韓国が金融危機に備えてか、日本との通貨交換(スワップ)協定の復活に意欲を示し始めた。ただ、もともとは朴槿恵(パク・クネ)政権の「反日」政策の一環で、韓国側が協定の延長を求めなかっただけに、虫のいい話でしかない。「上から目線」の物言いも相変わらずだ。果たして、日本が協定復活に応じる理由はあるのか。
「考える価値はある」
韓国の次期経済副首相兼企画財政相に内定している柳一鎬(ユ・イルホ)前国交相は11日、金融危機に備えて緊急時に外貨を融通し合う日本とのスワップ協定再開に前向きな考えを示した。国会の人事聴聞会で述べたと聯合ニュースが報じた。
この協定は、2008年のリーマン・ショック後の資金流出危機の際、ドルを調達した手段であり、韓国経済の「命綱」ともいえるが、朴政権の意向で昨年2月に延長されずに終了した。
しかし、韓国経済の低迷は深刻で、いつ金融危機が起こってもおかしくない状況とされる。昨年10月には韓国の全国経済人連合会(全経連)が、日本の経団連との会合で再開を呼び掛けた。
韓国側としては「背に腹は変えられない」というのが本音だろうが、前出の柳氏の「考える価値はある」との物言いはいかがなものか。事実上の韓国通貨救済策であり、日本側には何のメリットもないのだ。
こうしたなか、韓国は「反日」外交の切り札だった慰安婦問題について、少し気になる動きを見せた。

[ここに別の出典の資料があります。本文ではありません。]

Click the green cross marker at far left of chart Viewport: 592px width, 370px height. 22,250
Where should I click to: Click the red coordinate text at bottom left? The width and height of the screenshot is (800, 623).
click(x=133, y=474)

韓国女性家族省は11日、慰安婦問題の関連資料をユネスコ(国連教育科学文化機関)に登録する手続きについて「民間団体が進めている」と表明し、政府として積極的に登録を推進しない方針を示した。
韓国としては、日本に“譲歩”したつもりかもしれないが、ならば、ソウルの日本大使館前の慰安婦像をはじめ、世界各国の像や碑を撤去してみてはどうなのか。